Earlier this year, record rainfall on Kauai’s north shore caused flooding and landslides that reshaped the coastline and closed the only access road to the communities north of Hanalei town. Some of Kauai’s most famous beaches and trails are still mostly inaccessible, and north shore residents and businesses are still rebuilding. Click here for my original post on how to help.
Before the April flooding, Ke’e Beach was the “end of the road” on the north shore, where Hwy 560 dead-ended into the sheer cliffs of the Na Pali coast. When I moved to Kauai in 2001, Ke’e was a beautiful, crystal clear lagoon filled with colorful fish, sheltered from the wild surf by a fringing reef. Over the years, more and more visitors to the area made it difficult to access the beach. I stopped seeing colorful fish in the lagoon. My last visit to Ke’e Beach was in 2013, before moving to Oregon the following year. When I fly back to visit each year, friends and family don’t want to go to Ke’e: it’s too crowded, no parking, dangerous road.
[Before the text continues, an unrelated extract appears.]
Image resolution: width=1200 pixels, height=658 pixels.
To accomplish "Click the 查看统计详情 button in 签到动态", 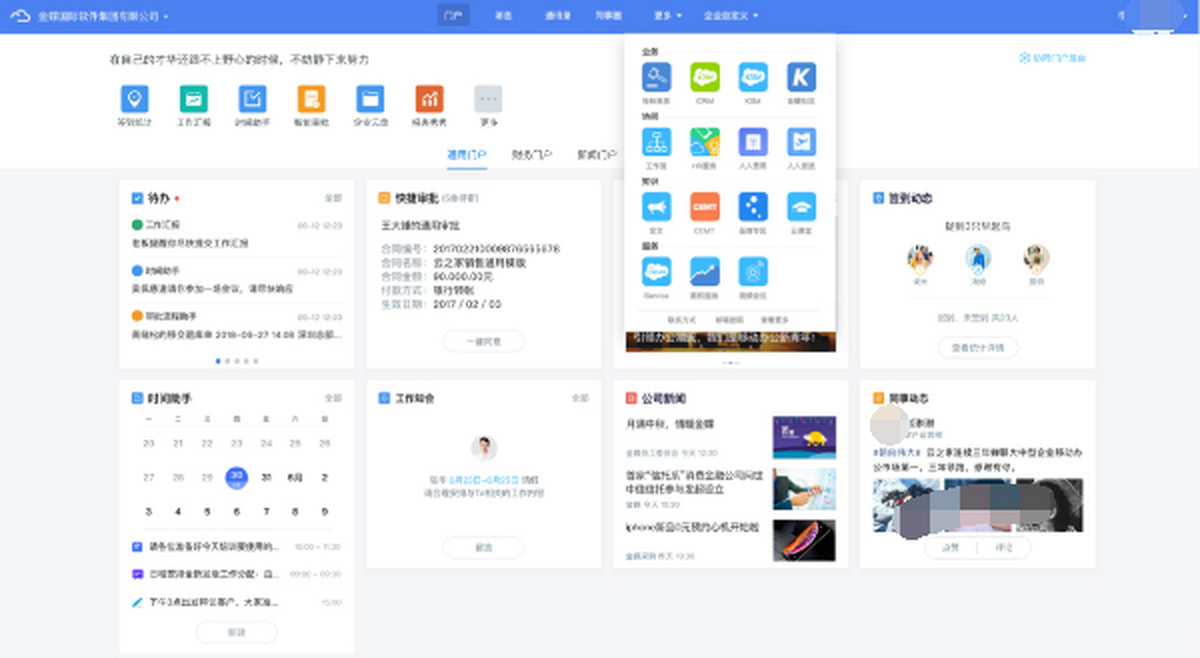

Now, that road is blocked by a checkpoint for residents only, escorted at 5 miles per hour down the single lane that has been cleared.
Below are two of my plein air watercolors of the same view at Ke’e Beach, painted seven years apart. From the beach, you see the same beautiful lagoon and sheer sea cliffs. You don’t see the changes that took place below the waterline, and behind the trees. What further changes have taken place since the floods?
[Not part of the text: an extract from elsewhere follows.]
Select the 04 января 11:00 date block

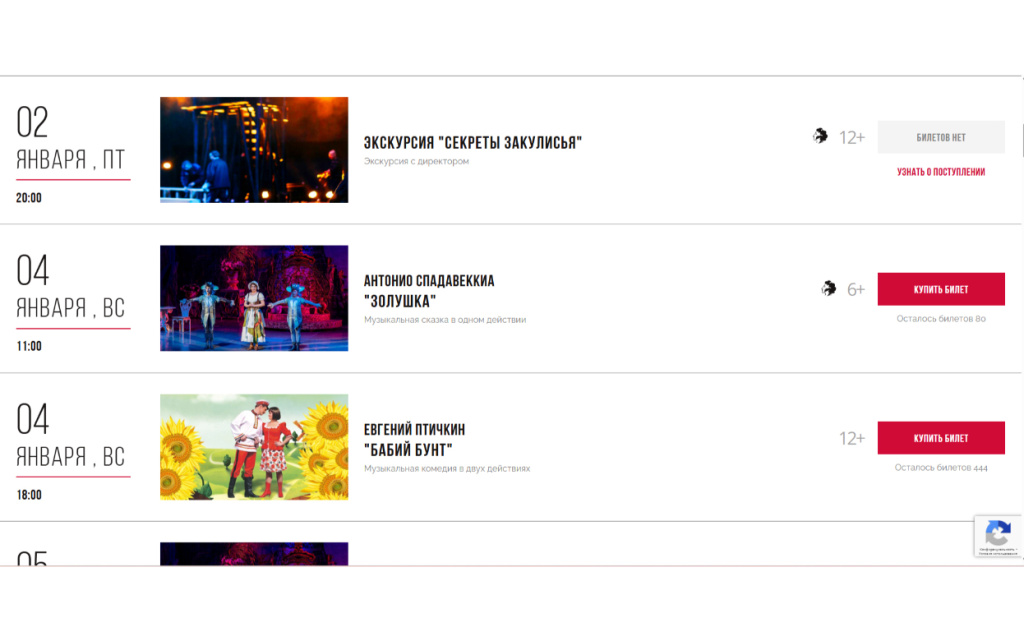click(x=72, y=300)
This aerial view is my most recent painting of the Ke’e Beach area, completed shortly before the flood. I used a reference photo taken from an airplane in 2013. The view includes the famous lagoon at the center, a restored heiau and hula platform on the right, and restored taro fields on the left.
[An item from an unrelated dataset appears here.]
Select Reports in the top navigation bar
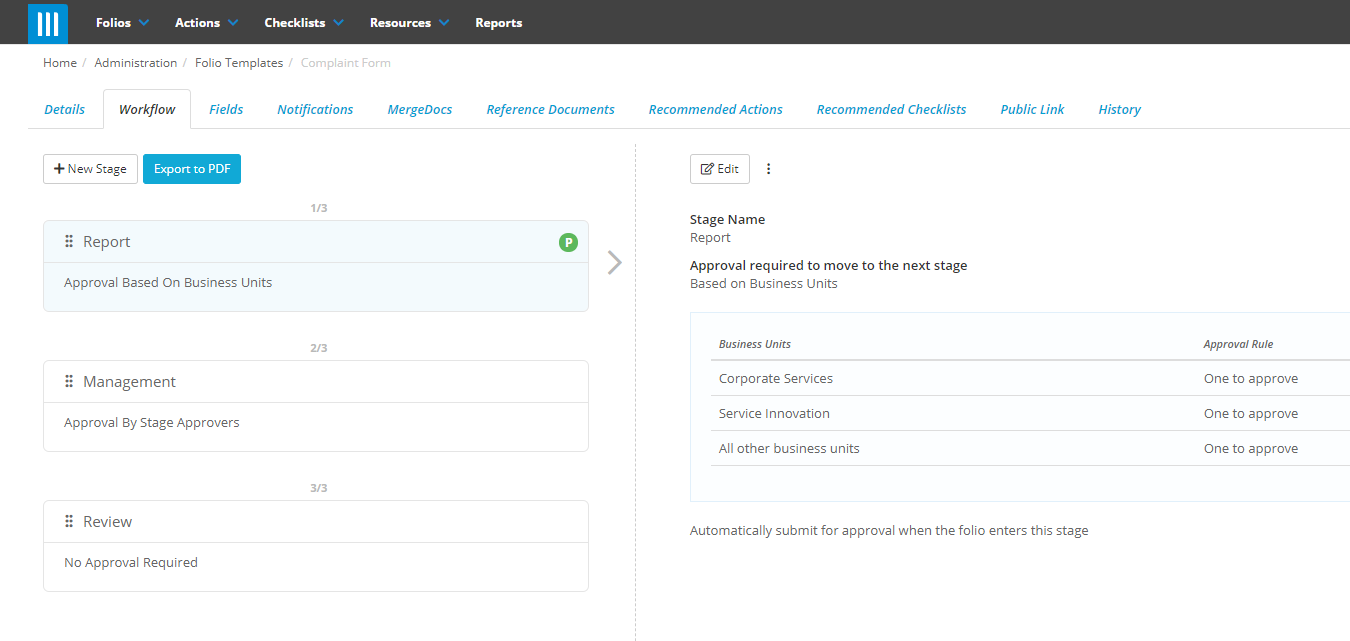 498,22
The popular beaches at Haena and Lumahai are also past the new “end of the road” in Hanalei. All the businesses north of Hanalei are closed. With local traffic only, residents have said it feels like “old times” – quiet, peaceful, and slow.
Some reefs are still smothered by sediment washed out from the flood, but there have also been reports of fish returning to the reefs.
This is not a story of good or bad, just the changes I’ve seen in a small span of time. Like all landscapes, Kauai is a living place.